When we put this in a more readable format (truncated) it will look like this:

[
{
"{#FSNAME}":"/sys",
"{#FSTYPE}":"sysfs"
},
{
"{#FSNAME}":"/proc",
"{#FSTYPE}":"proc"
},
{
"{#FSNAME}":"/dev",
"{#FSTYPE}":"devtmpfs"
},
{
"{#FSNAME}":"/sys/kernel/config",
"{#FSTYPE}":"configfs"
},
{
"{#FSNAME}":"/",
"{#FSTYPE}":"xfs"
},
{
"{#FSNAME}":"/boot",
"{#FSTYPE}":"ext4"
},
{
"{#FSNAME}":"/home",
"{#FSTYPE}":"xfs"
}
]

In this format it suddenly becomes clear, we have the {#FSNAME} macro, with the name of a filesystem, combined with the type, captured in {#FSTYPE}.

Perfect! We feed this information into Zabbix, and LLD magic will happen.
Based on the Item prototypes, new items per {#FSNAME} will be added, and monitoring will start on those items.

Looking at the Item prototypes, they look a lot like normal items:

So, we have one item prototype that is responsible for providing the LLD information, and then the created ‘normal’ items to query the filesystem statistics. As you can imagine, with just 5 filesystems and 1 metric per filesystem, queried once per minute, no problem. But what if we have 50 filesystems, 7 metrics per filesystem and they get queried every 10 seconds… That’s a lot of queries against the host! Not only does that add load to the Zabbix server, but obviously also to the monitored host. It works, but is it ideal? It certainly isn’t!

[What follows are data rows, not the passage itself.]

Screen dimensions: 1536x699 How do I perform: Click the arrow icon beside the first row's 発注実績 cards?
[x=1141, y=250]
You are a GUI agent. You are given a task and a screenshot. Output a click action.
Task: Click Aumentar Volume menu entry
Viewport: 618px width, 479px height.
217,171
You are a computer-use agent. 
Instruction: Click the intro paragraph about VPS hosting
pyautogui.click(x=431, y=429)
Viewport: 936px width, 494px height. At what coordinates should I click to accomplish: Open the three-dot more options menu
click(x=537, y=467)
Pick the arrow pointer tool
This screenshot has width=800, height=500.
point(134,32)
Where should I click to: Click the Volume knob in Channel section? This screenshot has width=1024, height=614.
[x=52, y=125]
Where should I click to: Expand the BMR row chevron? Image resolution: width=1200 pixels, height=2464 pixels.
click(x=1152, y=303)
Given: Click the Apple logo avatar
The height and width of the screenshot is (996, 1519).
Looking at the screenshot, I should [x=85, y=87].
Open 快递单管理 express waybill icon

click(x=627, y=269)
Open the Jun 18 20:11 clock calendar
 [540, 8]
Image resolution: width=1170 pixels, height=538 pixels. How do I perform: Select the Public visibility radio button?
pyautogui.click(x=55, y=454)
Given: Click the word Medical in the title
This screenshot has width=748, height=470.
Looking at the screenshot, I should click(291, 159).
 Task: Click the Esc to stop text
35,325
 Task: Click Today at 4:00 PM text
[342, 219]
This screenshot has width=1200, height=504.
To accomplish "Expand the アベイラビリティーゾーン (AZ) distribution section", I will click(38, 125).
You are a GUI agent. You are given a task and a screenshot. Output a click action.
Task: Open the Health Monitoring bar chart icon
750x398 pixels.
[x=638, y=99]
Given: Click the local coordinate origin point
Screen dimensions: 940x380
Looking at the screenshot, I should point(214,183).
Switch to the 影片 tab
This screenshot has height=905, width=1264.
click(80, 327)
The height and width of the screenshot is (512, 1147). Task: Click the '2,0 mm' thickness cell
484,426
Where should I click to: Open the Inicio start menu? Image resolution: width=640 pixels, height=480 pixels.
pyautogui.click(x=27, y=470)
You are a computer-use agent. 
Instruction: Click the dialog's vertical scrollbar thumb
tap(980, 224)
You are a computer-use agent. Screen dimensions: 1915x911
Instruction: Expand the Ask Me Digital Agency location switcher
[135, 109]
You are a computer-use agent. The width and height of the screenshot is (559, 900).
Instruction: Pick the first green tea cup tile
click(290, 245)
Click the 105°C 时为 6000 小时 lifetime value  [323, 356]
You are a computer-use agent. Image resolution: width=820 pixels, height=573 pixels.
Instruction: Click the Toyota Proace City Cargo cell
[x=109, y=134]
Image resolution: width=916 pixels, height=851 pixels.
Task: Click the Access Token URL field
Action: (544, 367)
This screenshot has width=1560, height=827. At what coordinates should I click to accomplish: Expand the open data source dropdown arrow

So we’ve basically just setup this:

Dependent items

But then Zabbix introduced dependent items. Let’s take a quick look at dependent items and what they are

We have one master item that gathers all information (in bulk) and propagates that information to all the dependent items. On those dependent items we just do the cherry picking and filtering of the relevant metrics. Let’s put this to work and see how that goes.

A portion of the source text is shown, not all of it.